In Colorado, Noble Energy (NYSE: NBL) has formed a consortium with Colorado State University (CSU) to study the impact of shale drilling on the environment.  The consortium recently studied the life cycle of water in Colorado and found, among other things, that while unconventional recovery uses a lot of water, it’s an efficient process relative to other resource extraction techniques on a water intensity basis (gallons of water used/MMBtu of energy extracted):

Source: Lifecycle Analysis of Water Use and Intensity of Noble Energy Oil and Gas Recovery in the Wattenberg Field of Northern Colorado.

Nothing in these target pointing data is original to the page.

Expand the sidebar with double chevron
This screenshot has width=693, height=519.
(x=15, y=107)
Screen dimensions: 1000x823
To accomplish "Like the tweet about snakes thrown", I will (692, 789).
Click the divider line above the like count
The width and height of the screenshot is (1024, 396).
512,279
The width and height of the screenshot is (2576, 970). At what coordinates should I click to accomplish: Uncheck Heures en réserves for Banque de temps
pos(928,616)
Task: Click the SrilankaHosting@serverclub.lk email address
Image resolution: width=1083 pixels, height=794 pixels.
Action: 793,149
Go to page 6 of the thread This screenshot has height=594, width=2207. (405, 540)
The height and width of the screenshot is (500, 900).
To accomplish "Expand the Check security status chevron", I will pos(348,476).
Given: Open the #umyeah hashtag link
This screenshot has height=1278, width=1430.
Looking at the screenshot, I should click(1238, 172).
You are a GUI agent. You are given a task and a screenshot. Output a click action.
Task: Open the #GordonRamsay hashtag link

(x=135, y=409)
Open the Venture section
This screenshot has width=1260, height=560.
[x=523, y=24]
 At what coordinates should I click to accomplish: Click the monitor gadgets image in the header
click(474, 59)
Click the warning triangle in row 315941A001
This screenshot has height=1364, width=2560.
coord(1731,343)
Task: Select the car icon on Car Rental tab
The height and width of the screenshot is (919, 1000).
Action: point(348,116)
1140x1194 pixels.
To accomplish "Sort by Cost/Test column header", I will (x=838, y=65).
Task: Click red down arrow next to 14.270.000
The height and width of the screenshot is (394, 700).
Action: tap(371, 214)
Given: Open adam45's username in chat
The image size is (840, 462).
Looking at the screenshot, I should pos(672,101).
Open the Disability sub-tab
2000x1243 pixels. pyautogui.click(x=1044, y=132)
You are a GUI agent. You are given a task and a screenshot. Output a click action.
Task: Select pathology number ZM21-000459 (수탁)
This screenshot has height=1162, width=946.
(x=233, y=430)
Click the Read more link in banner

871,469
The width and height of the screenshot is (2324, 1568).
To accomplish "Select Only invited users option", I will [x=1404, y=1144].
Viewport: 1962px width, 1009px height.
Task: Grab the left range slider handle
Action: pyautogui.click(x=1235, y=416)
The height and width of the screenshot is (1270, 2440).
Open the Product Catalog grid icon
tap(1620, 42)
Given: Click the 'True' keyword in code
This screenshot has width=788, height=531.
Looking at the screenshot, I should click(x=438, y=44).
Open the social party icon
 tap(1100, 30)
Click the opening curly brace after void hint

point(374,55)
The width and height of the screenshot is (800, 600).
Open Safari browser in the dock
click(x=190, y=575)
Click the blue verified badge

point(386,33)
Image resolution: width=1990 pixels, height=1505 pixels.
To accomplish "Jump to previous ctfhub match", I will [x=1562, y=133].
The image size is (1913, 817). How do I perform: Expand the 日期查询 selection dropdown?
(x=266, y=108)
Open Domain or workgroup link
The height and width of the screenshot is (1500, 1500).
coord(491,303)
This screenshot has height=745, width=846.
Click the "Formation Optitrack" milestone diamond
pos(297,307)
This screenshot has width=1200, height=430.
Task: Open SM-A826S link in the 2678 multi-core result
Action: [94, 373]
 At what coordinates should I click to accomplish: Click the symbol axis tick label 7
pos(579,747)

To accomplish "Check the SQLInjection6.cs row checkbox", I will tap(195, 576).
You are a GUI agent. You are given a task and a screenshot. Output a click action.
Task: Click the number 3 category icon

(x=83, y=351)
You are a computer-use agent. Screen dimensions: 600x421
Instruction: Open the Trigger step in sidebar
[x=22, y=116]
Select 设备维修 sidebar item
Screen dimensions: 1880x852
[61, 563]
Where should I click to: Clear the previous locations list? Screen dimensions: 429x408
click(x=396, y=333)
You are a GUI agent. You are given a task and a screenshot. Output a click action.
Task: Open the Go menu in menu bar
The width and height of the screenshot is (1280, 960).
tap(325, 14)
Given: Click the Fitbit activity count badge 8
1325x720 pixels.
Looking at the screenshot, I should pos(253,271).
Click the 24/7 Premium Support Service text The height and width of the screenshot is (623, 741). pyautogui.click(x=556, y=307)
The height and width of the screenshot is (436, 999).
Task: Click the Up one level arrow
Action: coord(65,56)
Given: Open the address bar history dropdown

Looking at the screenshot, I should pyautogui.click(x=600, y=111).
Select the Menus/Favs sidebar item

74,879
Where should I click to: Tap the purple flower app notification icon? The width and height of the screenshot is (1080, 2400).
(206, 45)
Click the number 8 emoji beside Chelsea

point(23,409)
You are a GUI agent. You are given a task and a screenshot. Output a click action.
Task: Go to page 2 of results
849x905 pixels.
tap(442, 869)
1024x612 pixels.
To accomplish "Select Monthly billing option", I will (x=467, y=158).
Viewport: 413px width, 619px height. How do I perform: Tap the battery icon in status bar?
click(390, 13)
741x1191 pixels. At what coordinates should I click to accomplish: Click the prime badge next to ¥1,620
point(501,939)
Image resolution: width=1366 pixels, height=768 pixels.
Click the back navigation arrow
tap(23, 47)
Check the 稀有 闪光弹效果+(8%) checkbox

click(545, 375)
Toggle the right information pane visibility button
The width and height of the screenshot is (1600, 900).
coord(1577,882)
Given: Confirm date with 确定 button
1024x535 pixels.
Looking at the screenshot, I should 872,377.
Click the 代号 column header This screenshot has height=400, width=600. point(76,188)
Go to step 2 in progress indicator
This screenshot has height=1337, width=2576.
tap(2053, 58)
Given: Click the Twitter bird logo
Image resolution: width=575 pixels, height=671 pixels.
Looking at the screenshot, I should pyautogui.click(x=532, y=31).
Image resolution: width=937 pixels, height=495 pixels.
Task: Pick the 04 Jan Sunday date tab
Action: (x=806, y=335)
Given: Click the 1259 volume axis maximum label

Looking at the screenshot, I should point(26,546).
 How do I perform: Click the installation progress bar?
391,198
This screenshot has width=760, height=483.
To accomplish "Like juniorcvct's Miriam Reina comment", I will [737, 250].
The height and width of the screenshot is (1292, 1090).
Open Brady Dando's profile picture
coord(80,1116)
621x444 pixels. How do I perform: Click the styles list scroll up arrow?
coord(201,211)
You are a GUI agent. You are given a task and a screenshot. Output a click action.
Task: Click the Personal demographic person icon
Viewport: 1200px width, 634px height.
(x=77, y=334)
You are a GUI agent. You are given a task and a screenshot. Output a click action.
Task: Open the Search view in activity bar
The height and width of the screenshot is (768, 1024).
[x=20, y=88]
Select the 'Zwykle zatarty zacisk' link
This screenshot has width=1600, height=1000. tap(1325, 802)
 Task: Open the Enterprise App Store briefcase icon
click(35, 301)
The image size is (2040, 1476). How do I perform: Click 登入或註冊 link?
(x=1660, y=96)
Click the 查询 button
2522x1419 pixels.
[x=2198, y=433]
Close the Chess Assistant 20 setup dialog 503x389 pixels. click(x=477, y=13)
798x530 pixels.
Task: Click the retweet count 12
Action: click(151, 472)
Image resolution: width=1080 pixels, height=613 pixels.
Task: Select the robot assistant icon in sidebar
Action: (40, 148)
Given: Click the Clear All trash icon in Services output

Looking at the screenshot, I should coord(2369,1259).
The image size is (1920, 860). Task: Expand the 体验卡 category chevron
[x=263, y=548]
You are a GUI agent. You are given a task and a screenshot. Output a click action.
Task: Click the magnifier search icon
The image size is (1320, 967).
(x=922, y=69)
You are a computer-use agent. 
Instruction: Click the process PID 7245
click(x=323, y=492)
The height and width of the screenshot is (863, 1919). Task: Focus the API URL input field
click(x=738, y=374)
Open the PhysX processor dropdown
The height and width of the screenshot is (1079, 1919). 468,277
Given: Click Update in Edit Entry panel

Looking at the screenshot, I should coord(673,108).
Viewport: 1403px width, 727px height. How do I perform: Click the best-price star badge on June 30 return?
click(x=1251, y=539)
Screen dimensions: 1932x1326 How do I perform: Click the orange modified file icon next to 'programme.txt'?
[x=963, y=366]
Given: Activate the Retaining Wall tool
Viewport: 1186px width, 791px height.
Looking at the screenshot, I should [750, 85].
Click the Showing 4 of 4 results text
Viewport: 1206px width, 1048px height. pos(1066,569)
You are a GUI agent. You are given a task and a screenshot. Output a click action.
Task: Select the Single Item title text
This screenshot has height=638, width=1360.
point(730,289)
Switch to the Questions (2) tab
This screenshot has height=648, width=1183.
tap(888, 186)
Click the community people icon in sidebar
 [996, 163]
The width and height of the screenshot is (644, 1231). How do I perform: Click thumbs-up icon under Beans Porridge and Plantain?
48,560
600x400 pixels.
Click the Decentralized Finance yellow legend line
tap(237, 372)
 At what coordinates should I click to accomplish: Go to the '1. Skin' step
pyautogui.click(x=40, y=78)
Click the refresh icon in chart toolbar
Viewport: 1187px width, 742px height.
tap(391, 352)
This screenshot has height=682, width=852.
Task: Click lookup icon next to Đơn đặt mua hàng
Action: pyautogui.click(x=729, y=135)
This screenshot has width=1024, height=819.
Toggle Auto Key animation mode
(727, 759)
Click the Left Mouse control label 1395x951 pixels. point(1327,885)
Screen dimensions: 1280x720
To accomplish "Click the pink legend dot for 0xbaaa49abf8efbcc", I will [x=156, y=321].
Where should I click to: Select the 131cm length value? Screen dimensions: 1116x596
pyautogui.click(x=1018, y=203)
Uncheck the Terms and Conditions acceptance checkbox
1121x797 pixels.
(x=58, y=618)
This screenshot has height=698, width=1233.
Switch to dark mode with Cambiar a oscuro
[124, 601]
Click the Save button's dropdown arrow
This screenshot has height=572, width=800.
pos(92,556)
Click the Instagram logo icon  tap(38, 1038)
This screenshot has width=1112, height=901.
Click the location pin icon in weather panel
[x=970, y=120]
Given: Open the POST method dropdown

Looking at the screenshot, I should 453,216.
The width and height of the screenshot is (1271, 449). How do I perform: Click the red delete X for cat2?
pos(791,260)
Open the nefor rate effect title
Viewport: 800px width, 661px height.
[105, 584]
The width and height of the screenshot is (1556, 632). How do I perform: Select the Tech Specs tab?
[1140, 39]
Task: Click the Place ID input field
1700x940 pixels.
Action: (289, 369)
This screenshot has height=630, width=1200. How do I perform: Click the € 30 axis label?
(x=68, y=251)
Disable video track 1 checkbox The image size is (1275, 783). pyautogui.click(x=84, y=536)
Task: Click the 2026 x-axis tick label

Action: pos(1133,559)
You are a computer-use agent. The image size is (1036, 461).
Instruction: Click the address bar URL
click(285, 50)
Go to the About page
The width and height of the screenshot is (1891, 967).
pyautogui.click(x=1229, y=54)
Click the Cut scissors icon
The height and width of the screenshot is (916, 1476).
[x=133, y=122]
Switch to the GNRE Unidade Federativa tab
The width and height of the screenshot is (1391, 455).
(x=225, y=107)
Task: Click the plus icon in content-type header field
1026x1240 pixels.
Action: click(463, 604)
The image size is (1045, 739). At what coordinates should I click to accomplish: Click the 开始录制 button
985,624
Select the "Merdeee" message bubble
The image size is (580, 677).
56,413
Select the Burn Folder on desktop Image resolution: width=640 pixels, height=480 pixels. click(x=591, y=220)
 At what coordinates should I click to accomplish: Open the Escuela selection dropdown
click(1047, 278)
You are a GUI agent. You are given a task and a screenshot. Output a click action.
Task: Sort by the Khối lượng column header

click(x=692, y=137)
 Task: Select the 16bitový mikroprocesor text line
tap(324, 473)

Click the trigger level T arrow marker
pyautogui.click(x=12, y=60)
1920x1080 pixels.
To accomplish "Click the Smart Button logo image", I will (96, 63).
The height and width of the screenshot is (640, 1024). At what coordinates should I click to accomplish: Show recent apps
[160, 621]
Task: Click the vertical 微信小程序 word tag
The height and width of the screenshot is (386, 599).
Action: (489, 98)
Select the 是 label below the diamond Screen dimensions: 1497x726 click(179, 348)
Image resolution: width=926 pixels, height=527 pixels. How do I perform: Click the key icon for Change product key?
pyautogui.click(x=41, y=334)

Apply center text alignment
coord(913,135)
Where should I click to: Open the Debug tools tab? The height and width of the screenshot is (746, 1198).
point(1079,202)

The key takeaway from this article is that, while relatively efficient, the fracking process uses a lot more water than conventional drilling methods.  Consequentially, companies are going to have to change the way they dispose of waste water.  If your stock portfolio consists of companies who operate in dry areas such as Texas or Colorado, pay attention to how your portfolio companies are handling the water issue.  You should question the aptitude of a company’s management if they aren’t at least discussing more economic and environmentally sustainable methods of waste water disposal.